The collapsed Temple 22 is known from sculptural fragments that once adorned it

Temple 22

18-Rabbit dedicated Temple 22 in the East Court in Maya longcount 9.14.3.6.8 or AD 715

"18-Rabbit's most memorable work during this period was Temple 22, a building that has long been admired as one of the finest of all Maya architectural expressions. We know now that by raising Temple 22, 18-Rabbit was re-creating a type of structure that had been built many time before by his ancestors, expressing their own special vision of Creation.

This temple's last and most ambitious manifestation was constructed with mud mortar, a kind of construction that required constant and careful maintenance to ensure that its plaster seal did not leak and weaken the walls. Once the Copánecs no longer maintained it, it deteriorated and collapsed.
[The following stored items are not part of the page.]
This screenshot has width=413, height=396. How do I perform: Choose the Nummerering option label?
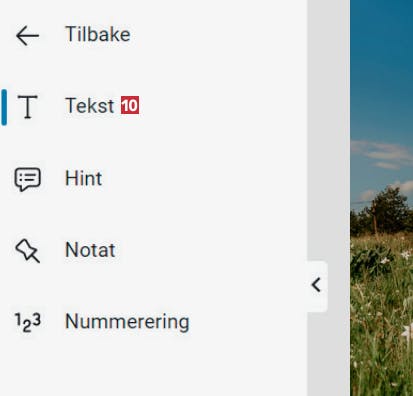(127, 322)
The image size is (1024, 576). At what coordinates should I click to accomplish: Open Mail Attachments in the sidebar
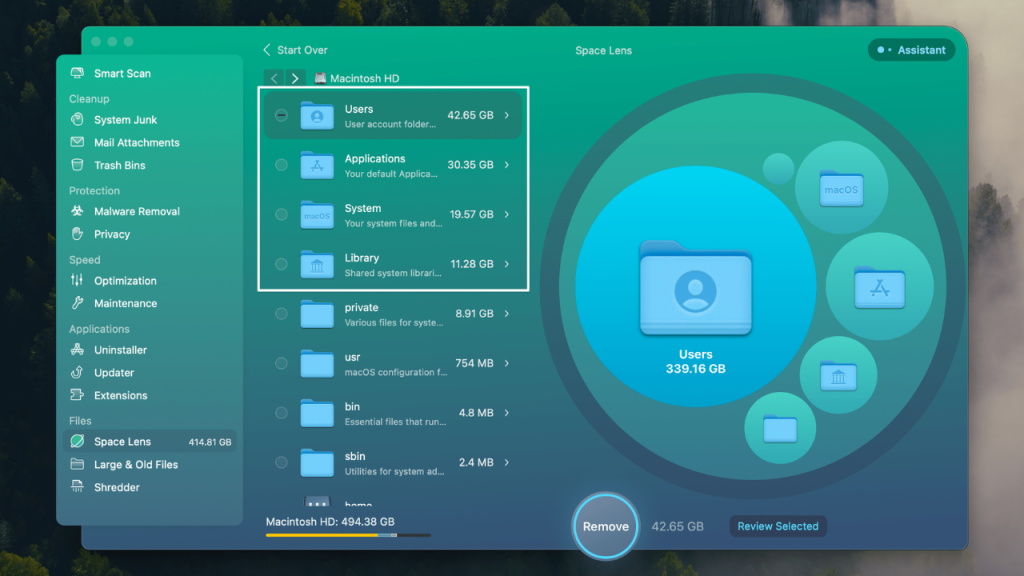pos(136,143)
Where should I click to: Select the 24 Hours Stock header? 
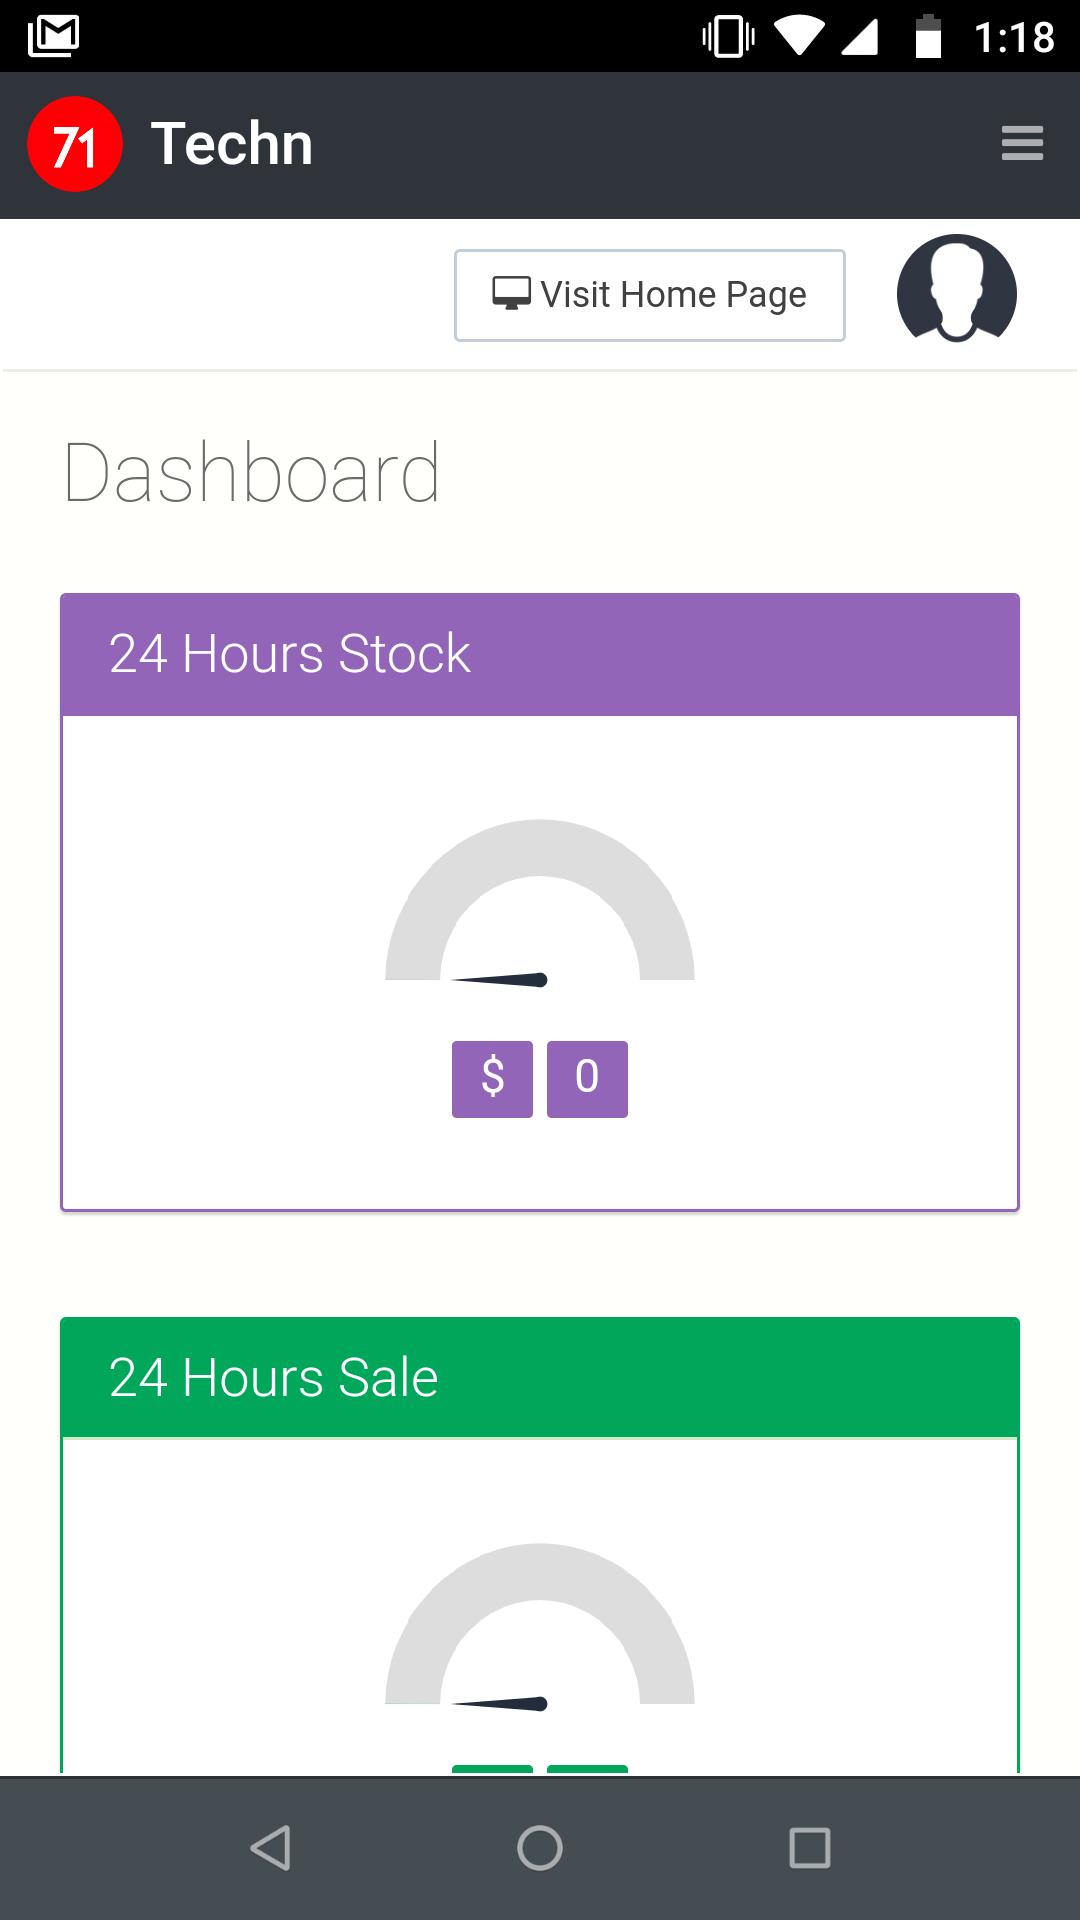pyautogui.click(x=540, y=655)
Today we have only fragments of the beautiful sculptures that once decorated it—pieces found lying in the grass by the temple's feet—but they are enough to help us contemplate the building's lost beauty and significance."
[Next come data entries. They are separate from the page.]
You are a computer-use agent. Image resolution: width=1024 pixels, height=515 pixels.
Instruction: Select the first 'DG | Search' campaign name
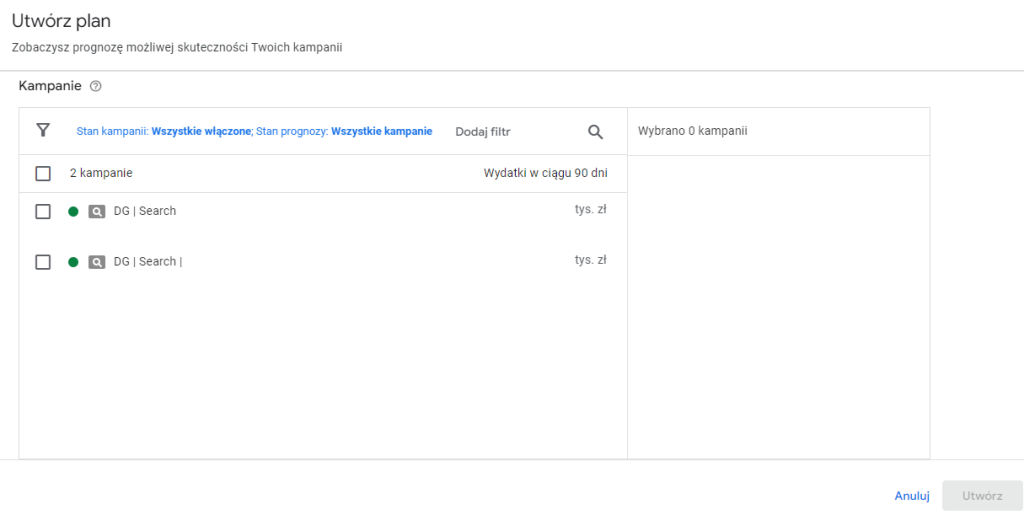coord(145,211)
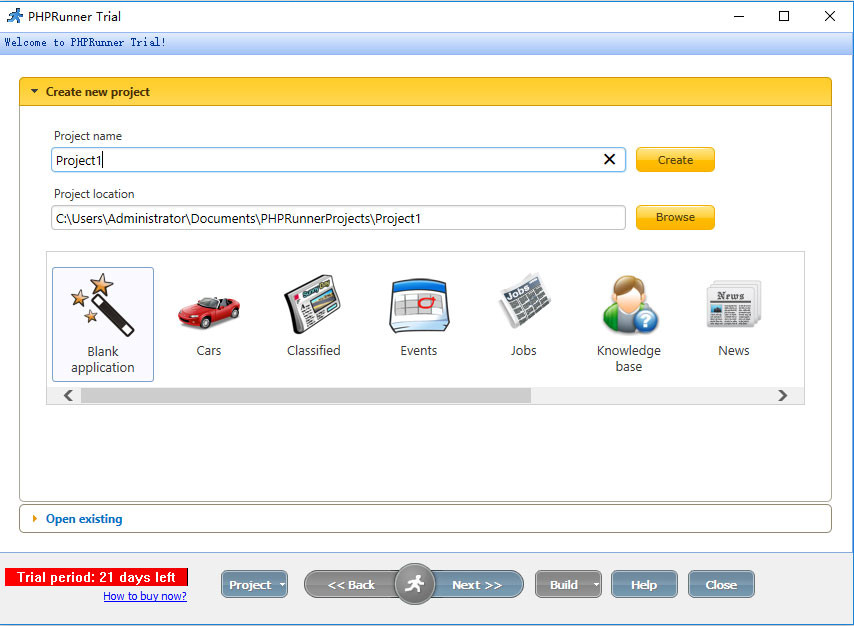Screen dimensions: 854x626
Task: Open the Build dropdown arrow
Action: 596,585
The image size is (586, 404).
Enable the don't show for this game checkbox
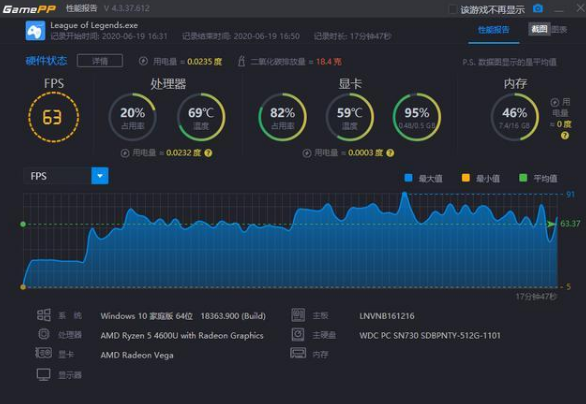[x=453, y=9]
Freidel, Schele, Parker, Maya Cosmos: Three Thousand Years on the Shaman's Path, p. 147-8



Fangs from the entrance, symbolizing the maw of a great Witz Mountain Monster

Temkple 22

"18-Rabbit's master masons shaped the central door of his temple to represent the mouth and gullet of the great Witz Monster. This was meant to indicate that the interior of the temple symbolized a living cave that opened into the heart of the mountain.

To the Classic Maya, all natural openings into the earth, whether caves or cenotes (sunken waterholes), were portals to the Otherworld. Their architecture echoes this belief. Deep behind this cave door stood the sanctum where 18-Rabbit and his successor conjured up their ancestors and the gods."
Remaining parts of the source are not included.